DeepSeek V4’s thinking mode requires the full reasoning_content chain to be replayed on each subsequent request. Cursor’s Composer drops the field on follow-up turns, so DeepSeek rejects the call. Use Chat instead, disable thinking mode, or route through a proxy that re-injects reasoning_content.

Is the context window really 1M tokens?

The DeepSeek API supports 1,048,576-token contexts on V4 Pro and V4 Flash. Cursor itself enforces lower per-request context caps depending on plan and panel — in practice you’ll hit Cursor’s ceiling well before DeepSeek’s.

Do I need to add /v1 to the base URL?

No. Set the OpenAI Base URL to exactly https://api.deepseek.com. Cursor (and DeepSeek’s OpenAI-compatible router) handle the /chat/completions path internally. Adding /v1 produces a 404 on Verify.

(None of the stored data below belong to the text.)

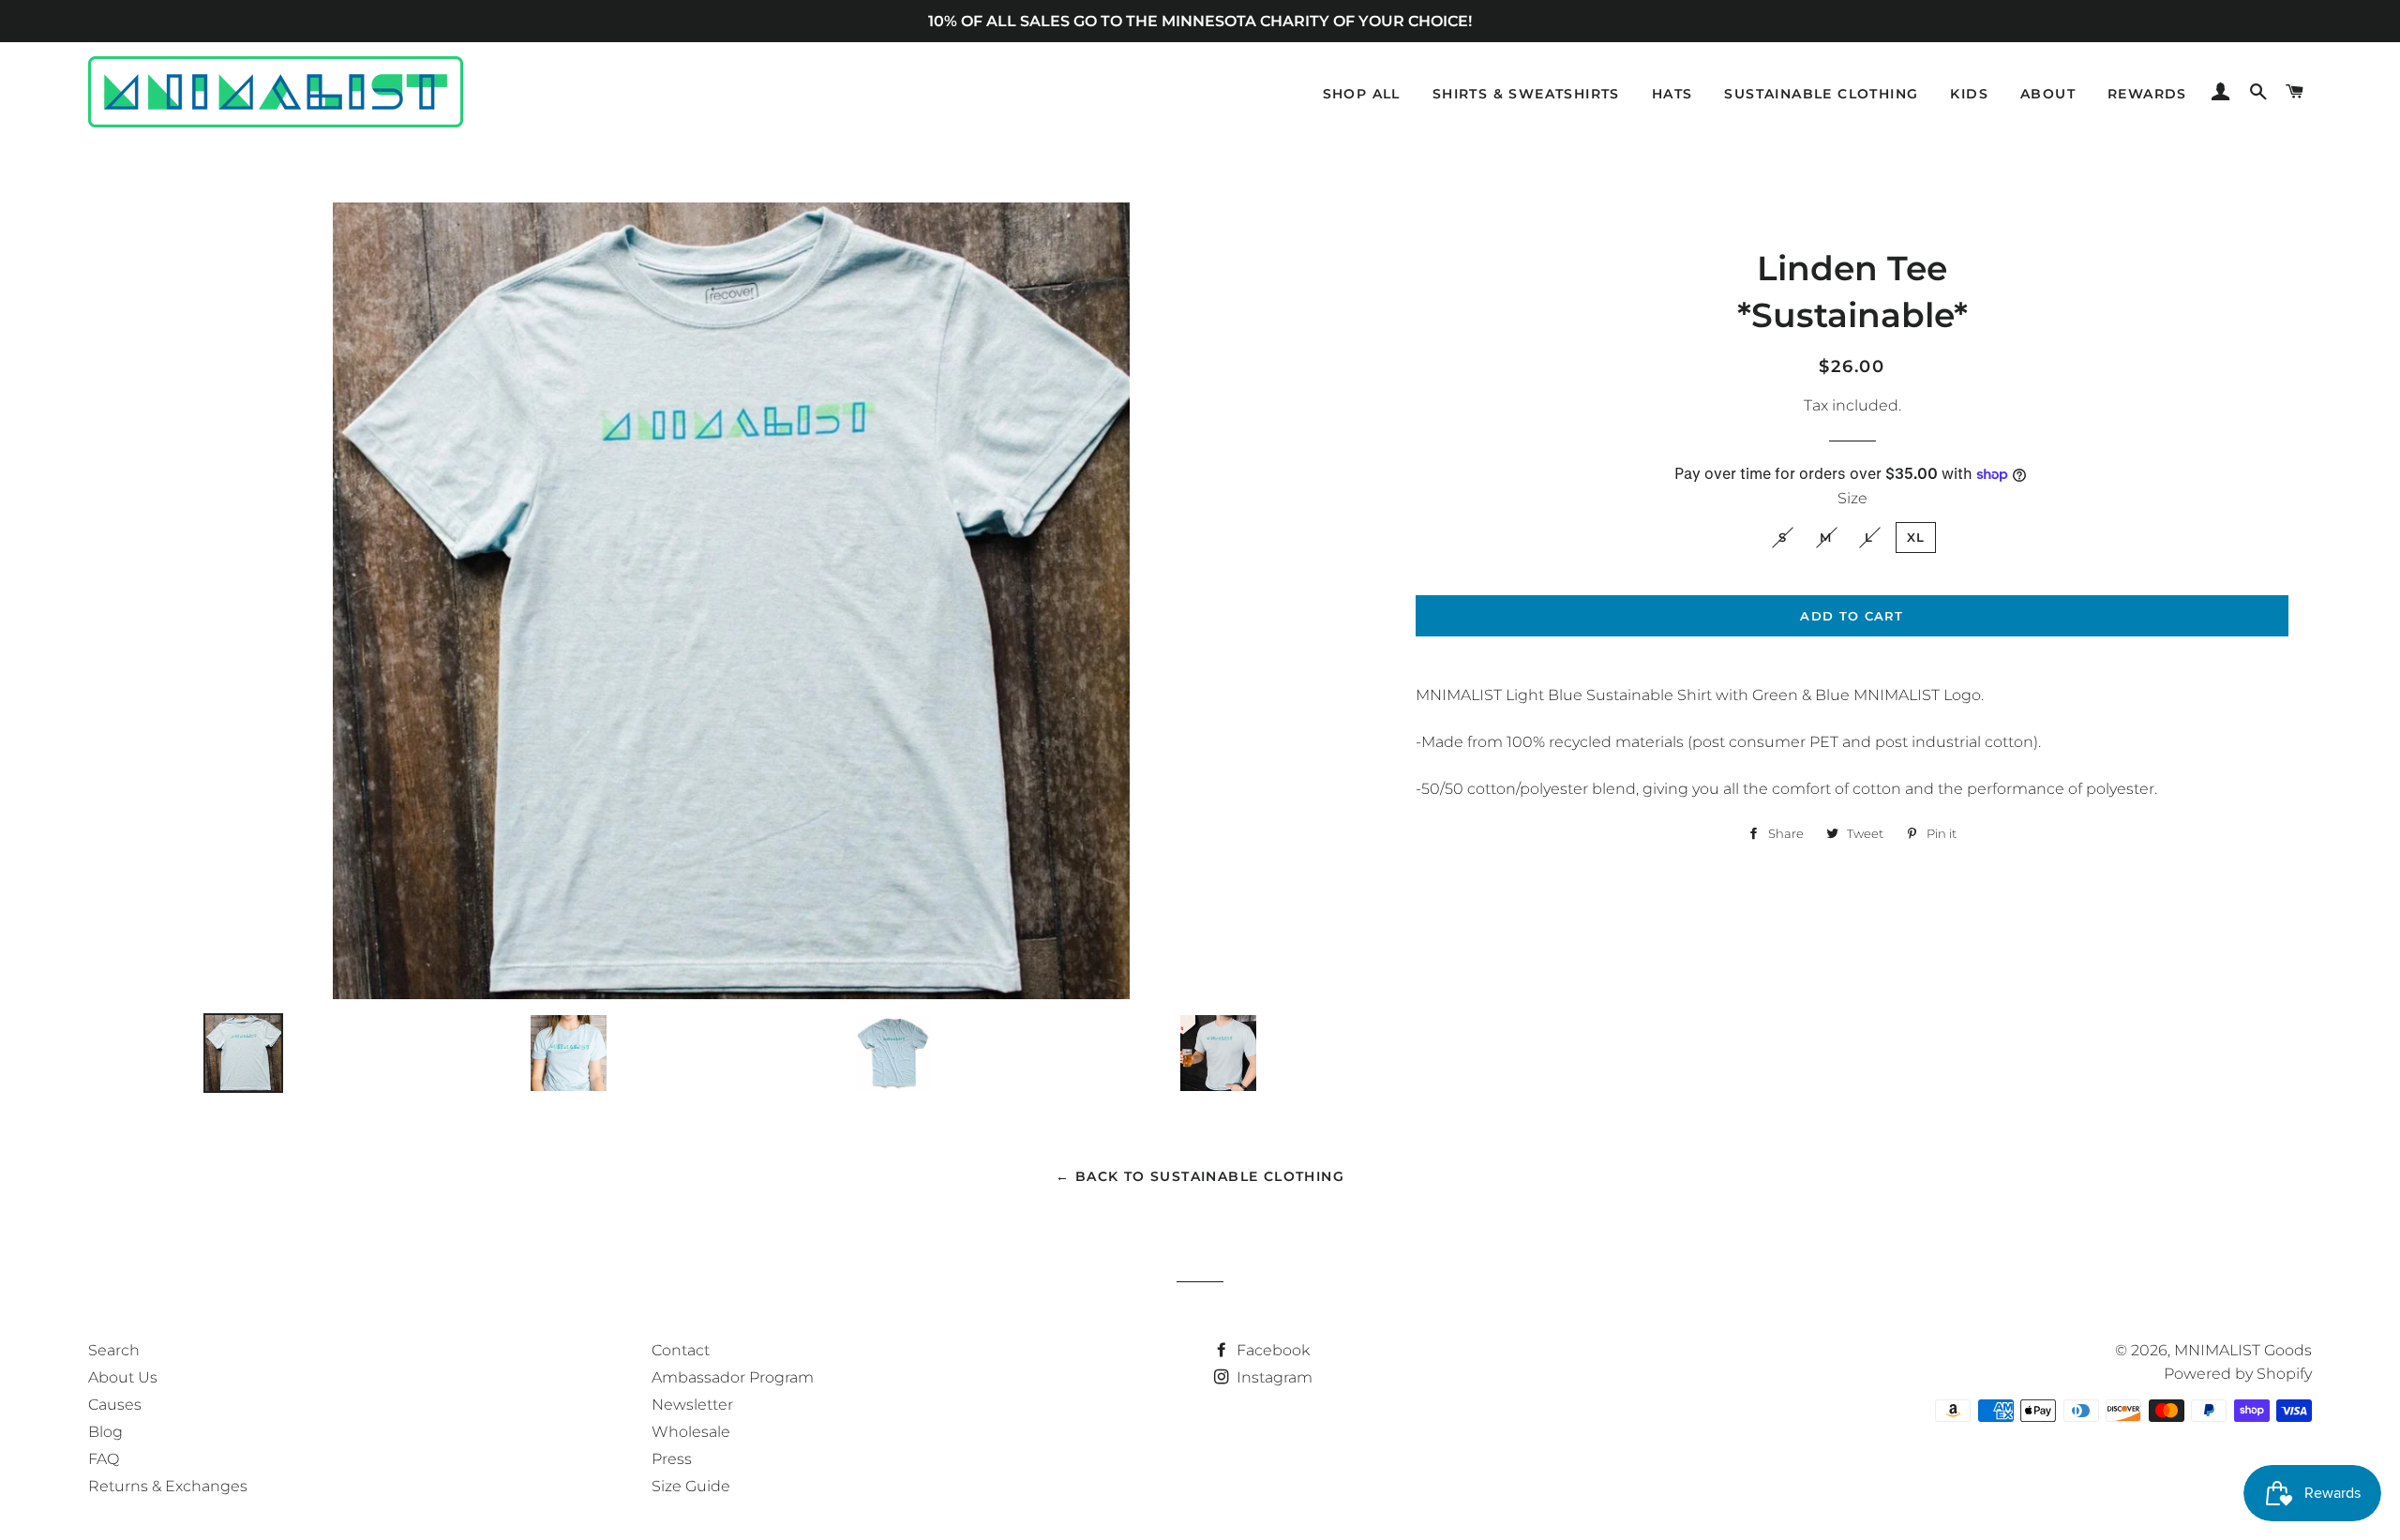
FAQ (103, 1459)
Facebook (1271, 1350)
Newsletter (692, 1404)
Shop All (1362, 93)
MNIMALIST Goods (2243, 1350)
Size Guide (691, 1486)
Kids (1969, 93)
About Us (123, 1377)
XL (1916, 537)
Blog (105, 1432)
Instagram (1272, 1377)
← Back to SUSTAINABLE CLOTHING (1200, 1176)
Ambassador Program (733, 1377)
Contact (681, 1350)
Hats (1672, 93)
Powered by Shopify (2238, 1374)
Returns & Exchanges (168, 1486)
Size (1853, 498)
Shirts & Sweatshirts (1526, 93)
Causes (115, 1404)
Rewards (2147, 93)
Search (114, 1350)
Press (672, 1459)
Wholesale (691, 1432)
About (2048, 93)
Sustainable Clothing (1821, 93)
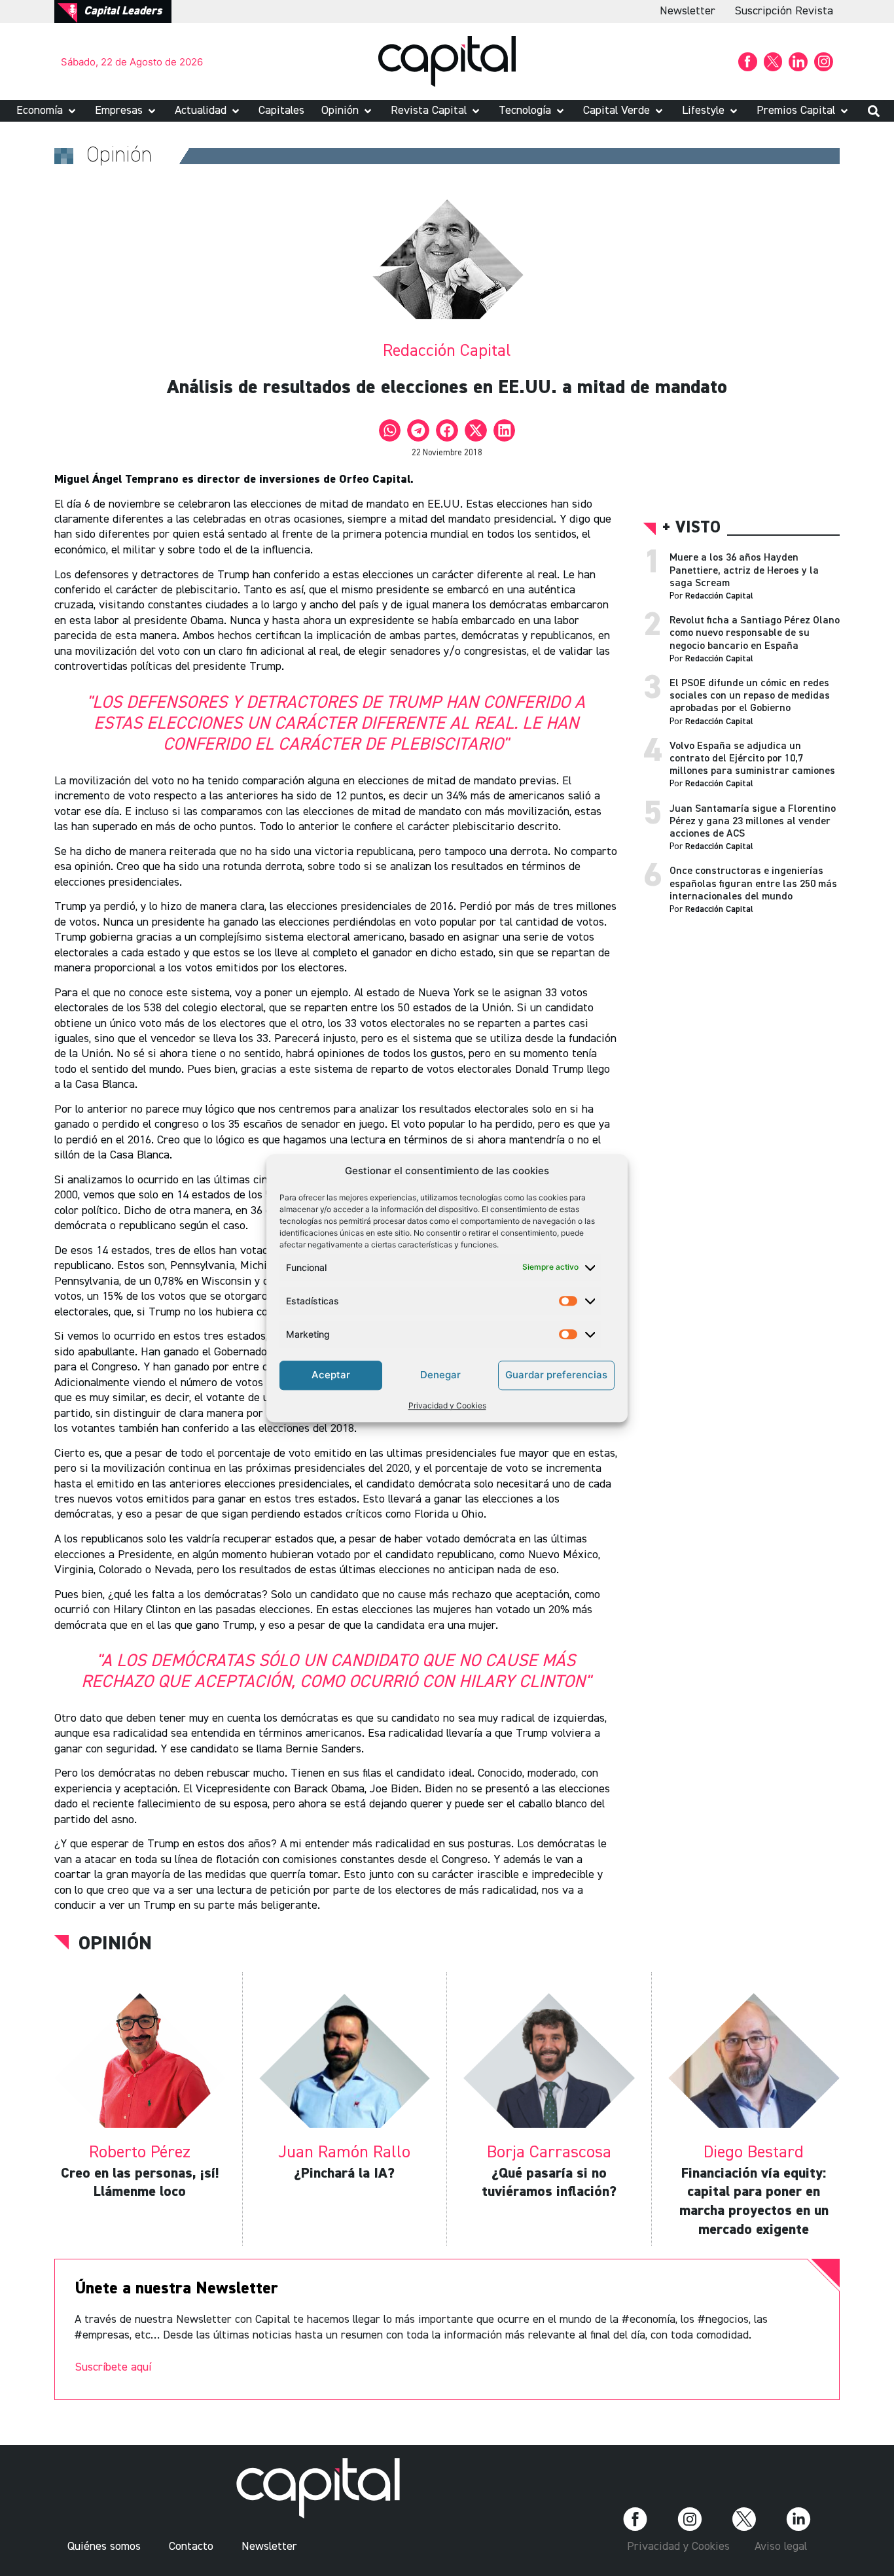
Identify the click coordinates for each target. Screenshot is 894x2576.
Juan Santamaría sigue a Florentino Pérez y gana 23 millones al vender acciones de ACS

Will deepseek-chat keep working until July 24, 2026?

Yes, but it transparently routes to V4 Flash already. You’re effectively on V4 today whether the model entry says deepseek-chat or not. After 15:59 UTC on July 24, 2026, requests using the legacy alias return an error. Migrate to deepseek-v4-flash or deepseek-v4-pro before then.

How much does a typical day of V4 Flash coding cost?

For an agent-heavy day in Cursor — on the order of 100–150 Composer turns, mostly under 30K tokens each — expect well under $1 in DeepSeek API spend on V4 Flash, or roughly $2 on V4 Pro at promo pricing. Cache hits drop that further if you reuse system prompts across turns.